Feb. 9, 2015
Recent statements by senior Federal Reserve officials show that the agency is stepping up efforts to investigate and ultimately regulate what they call the “shadow-banking system.” As the regulators define that term, it is nothing less than capital and securities markets—the industries principally responsible for the growth of the U.S. economy over the past 40 years.
In December, Stanley Fischer , the Fed’s vice chairman and head of its internal systemic-risk committee, told an asset-management group that the New York Fed is “mapping” the relationships between and among financial institutions with a view to determining the scope of the shadow-banking system. The Fed, he said, is considering whether it has sufficient authority to regulate shadow banks. If it doesn’t, he said, the Fed will turn the matter over to the Financial Stability Oversight Council—created by the Dodd-Frank law and made up of the heads of all federal financial regulators, with the Treasury secretary as chairman—for appropriate action.

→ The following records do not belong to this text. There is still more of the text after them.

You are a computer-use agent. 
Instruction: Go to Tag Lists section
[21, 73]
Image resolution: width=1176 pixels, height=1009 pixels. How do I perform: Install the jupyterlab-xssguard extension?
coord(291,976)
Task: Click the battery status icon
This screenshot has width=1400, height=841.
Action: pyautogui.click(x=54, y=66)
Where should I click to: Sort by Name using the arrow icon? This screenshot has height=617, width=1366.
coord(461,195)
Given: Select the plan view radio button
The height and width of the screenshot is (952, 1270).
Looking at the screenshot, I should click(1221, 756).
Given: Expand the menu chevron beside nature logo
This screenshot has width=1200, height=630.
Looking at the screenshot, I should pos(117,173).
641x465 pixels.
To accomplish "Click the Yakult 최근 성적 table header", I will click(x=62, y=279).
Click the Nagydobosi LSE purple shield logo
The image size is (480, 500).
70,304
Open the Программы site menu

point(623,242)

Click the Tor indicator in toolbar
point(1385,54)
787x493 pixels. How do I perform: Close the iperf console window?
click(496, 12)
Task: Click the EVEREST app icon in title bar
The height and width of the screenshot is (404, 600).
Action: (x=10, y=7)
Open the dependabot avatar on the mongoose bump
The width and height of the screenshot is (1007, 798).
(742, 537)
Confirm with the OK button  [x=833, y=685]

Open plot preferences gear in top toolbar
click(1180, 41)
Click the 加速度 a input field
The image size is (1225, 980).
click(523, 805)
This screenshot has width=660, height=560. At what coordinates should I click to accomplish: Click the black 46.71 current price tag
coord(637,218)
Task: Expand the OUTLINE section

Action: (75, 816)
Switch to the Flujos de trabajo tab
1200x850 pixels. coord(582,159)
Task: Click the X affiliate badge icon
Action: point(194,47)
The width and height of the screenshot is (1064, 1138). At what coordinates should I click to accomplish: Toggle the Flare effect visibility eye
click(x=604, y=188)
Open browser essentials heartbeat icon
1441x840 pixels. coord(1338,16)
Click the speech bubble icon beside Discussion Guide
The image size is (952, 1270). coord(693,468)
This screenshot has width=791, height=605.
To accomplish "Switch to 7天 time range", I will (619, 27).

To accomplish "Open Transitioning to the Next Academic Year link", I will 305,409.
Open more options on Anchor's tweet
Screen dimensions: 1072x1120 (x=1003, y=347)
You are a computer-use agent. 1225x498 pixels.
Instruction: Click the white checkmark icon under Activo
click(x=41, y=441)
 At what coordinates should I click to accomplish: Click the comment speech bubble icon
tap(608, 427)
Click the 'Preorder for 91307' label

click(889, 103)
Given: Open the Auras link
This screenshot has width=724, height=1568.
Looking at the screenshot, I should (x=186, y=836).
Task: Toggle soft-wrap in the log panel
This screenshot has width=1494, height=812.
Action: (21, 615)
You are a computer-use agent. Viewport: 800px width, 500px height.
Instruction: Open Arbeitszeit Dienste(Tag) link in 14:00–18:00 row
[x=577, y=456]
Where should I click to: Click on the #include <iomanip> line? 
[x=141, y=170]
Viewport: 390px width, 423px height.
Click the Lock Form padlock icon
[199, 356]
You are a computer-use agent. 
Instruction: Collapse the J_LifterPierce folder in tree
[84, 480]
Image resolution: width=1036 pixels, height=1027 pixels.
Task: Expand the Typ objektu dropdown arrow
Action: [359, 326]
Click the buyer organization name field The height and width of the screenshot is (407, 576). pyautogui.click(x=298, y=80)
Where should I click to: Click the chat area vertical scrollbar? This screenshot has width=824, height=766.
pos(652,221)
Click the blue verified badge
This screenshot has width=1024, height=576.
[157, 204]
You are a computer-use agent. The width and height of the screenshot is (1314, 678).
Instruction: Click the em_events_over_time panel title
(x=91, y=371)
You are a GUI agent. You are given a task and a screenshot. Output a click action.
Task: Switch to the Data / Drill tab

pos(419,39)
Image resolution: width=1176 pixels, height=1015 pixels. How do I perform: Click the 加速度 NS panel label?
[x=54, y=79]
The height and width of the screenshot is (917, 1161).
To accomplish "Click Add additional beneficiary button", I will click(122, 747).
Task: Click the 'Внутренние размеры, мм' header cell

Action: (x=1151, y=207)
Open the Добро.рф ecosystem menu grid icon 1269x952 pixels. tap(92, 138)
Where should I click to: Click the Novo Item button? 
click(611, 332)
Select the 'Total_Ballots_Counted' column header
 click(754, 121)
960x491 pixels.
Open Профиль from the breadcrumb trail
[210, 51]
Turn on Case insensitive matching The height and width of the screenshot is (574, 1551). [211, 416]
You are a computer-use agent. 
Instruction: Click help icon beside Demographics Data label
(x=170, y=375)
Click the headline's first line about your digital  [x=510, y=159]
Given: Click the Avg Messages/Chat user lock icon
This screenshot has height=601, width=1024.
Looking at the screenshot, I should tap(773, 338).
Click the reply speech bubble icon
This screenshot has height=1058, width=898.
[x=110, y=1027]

And on Jan. 30, Daniel Tarullo, a Fed governor, told a conference of financial regulators that the agency was working to corral financial activities that “migrate outside the regulated perimeter”—that is, financial activities that are not regulated like banks. The Fed, he said, wants to “serve the macroprudential aim of moderating the build-up of leverage” in shadow banks.
Most people probably imagine that the term shadow banking refers to large nonbank financial institutions that do what regulated banks do—borrow short-term funds like deposits and turn them into long-term assets like loans. Maturity transformation, as it is called, can be risky, because a firm that has lent out funds it has borrowed short-term may be pressed for cash if its short-term creditors want their funds returned immediately. The fear is that large firms facing this difficulty could fail, creating a “systemic” event.
For this reason, Dodd-Frank is based on the idea that all large nonbank financial institutions, including investment banks, finance companies and insurers, should be subject to designation by the FSOC as systemically important financial institutions, or SIFIs. Once designated, SIFIs are turned over to the Fed for stringent regulation.
The regulators apparently want to cast an even wider net. A 2012 report by the international Financial Stability Board—made up of central bankers and bank regulators of which the U.S. Treasury and the Fed are members—stated that systemic risks are created in the shadow-banking system through “a complex chain of transactions, in which leverage and maturity transformation occur in stages.”
What is a “chain of transactions”? As former Fed Chairman Ben Bernanke explained that year, a finance company might create a pool of auto loans for securitization. Afterward, “an investment bank might sell tranches of the securitization to investors. The lower-risk tranches could be purchased by an asset-backed commercial paper (ABCP) conduit that, in turn, funds itself by issuing commercial paper that is purchased by money market funds.” In other words, a “chain of transactions” involving many different firms can create the same systemic risks as a single large firm.
These are normal transactions in the securities and capital markets. So when Fed officials say that they are investigating and hope to regulate shadow banking, what they mean is that they want to regulate what kind of transactions occur in the securities and capital markets. What is necessary, Mr. Tarullo noted, is a “significant building out of a regulatory regime” for shadow banks, “and so I think that’s where attention is going to be paid.”
One big, threshold question: Where do the Fed and FSOC imagine that they obtained the grant of such power? It can’t be from Dodd-Frank. As capacious as this legislation is, it doesn’t provide authority to regulate financial firms that by themselves are not systemic but become systemic because they participate in a “complex chain of transactions.”
The most likely possibility is the Financial Stability Board, an entity little known outside the financial industry. This group was deputized by the G-20 leaders in 2009 to reform the international financial system, and since then—with the explicit approval of the G-20—has made the regulation of the shadow-banking system a major objective. Perhaps the FSOC and the Fed see the decisions of the G-20—of which President Obama is a member—as authority for their actions in the U.S.
While this might be true in other countries, the U.S. Constitution provides for a separation of powers in which Congress makes the laws and the president carries them out. The fact that a president has agreed with other G-20 leaders to take international action of some kind would not give federal agencies the authority to act in the absence of explicit legislation.
And yet if Congress fails to insist on a recognition of its authority, the Federal Reserve and the Financial Stability Oversight Council will be free to take control of and regulate sectors of the economy that even the drafters of the far-reaching Dodd-Frank law saw fit not to include.
Mr. Wallison is a senior fellow at the American Enterprise Institute. His most recent book is “Hidden in Plain Sight: What Really Caused the World’s Worst Financial Crisis and Why It Could Happen Again” (Encounter, 2015).